Provided information:
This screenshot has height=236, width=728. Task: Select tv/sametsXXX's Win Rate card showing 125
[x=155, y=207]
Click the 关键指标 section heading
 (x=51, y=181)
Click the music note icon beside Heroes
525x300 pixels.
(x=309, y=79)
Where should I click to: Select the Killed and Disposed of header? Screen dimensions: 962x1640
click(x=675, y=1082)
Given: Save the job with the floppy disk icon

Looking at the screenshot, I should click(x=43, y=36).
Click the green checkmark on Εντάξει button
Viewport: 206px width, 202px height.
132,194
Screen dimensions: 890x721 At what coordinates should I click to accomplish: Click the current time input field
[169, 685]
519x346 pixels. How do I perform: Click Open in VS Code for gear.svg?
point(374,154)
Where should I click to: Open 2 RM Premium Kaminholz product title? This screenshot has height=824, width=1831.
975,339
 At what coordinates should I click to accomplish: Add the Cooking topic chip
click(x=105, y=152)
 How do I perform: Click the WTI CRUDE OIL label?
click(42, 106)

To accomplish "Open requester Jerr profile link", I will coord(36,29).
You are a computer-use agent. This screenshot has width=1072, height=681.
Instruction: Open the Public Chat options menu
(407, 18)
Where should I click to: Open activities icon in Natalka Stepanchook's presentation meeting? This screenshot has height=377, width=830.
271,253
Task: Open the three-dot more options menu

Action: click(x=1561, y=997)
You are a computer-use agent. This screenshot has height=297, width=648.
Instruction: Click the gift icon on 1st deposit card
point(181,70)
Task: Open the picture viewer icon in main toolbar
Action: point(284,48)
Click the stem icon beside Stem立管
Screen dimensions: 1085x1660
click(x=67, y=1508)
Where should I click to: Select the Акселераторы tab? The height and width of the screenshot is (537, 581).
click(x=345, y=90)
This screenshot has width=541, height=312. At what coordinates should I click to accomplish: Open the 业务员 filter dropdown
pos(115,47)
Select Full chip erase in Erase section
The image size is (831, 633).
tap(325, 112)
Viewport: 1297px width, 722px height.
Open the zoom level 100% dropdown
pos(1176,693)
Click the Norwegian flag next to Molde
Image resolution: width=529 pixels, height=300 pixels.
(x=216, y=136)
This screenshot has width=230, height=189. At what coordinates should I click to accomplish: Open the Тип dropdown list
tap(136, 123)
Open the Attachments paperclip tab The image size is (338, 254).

Goal of the exercise:
Would you please reproduce the entries above word for word?

Reply:
This screenshot has height=236, width=728. Task: Select tv/sametsXXX's Win Rate card showing 125
[x=155, y=207]
Click the 关键指标 section heading
 (x=51, y=181)
Click the music note icon beside Heroes
525x300 pixels.
(x=309, y=79)
Where should I click to: Select the Killed and Disposed of header? Screen dimensions: 962x1640
click(x=675, y=1082)
Given: Save the job with the floppy disk icon

Looking at the screenshot, I should click(x=43, y=36).
Click the green checkmark on Εντάξει button
Viewport: 206px width, 202px height.
132,194
Screen dimensions: 890x721 At what coordinates should I click to accomplish: Click the current time input field
[169, 685]
519x346 pixels. How do I perform: Click Open in VS Code for gear.svg?
point(374,154)
Where should I click to: Open 2 RM Premium Kaminholz product title? This screenshot has height=824, width=1831.
975,339
 At what coordinates should I click to accomplish: Add the Cooking topic chip
click(x=105, y=152)
 How do I perform: Click the WTI CRUDE OIL label?
click(42, 106)

To accomplish "Open requester Jerr profile link", I will coord(36,29).
You are a computer-use agent. This screenshot has width=1072, height=681.
Instruction: Open the Public Chat options menu
(407, 18)
Where should I click to: Open activities icon in Natalka Stepanchook's presentation meeting? This screenshot has height=377, width=830.
271,253
Task: Open the three-dot more options menu

Action: click(x=1561, y=997)
You are a computer-use agent. This screenshot has height=297, width=648.
Instruction: Click the gift icon on 1st deposit card
point(181,70)
Task: Open the picture viewer icon in main toolbar
Action: point(284,48)
Click the stem icon beside Stem立管
Screen dimensions: 1085x1660
click(x=67, y=1508)
Where should I click to: Select the Акселераторы tab? The height and width of the screenshot is (537, 581).
click(x=345, y=90)
This screenshot has width=541, height=312. At what coordinates should I click to accomplish: Open the 业务员 filter dropdown
pos(115,47)
Select Full chip erase in Erase section
The image size is (831, 633).
tap(325, 112)
Viewport: 1297px width, 722px height.
Open the zoom level 100% dropdown
pos(1176,693)
Click the Norwegian flag next to Molde
Image resolution: width=529 pixels, height=300 pixels.
(x=216, y=136)
This screenshot has width=230, height=189. At what coordinates should I click to accomplish: Open the Тип dropdown list
tap(136, 123)
Open the Attachments paperclip tab The image size is (338, 254).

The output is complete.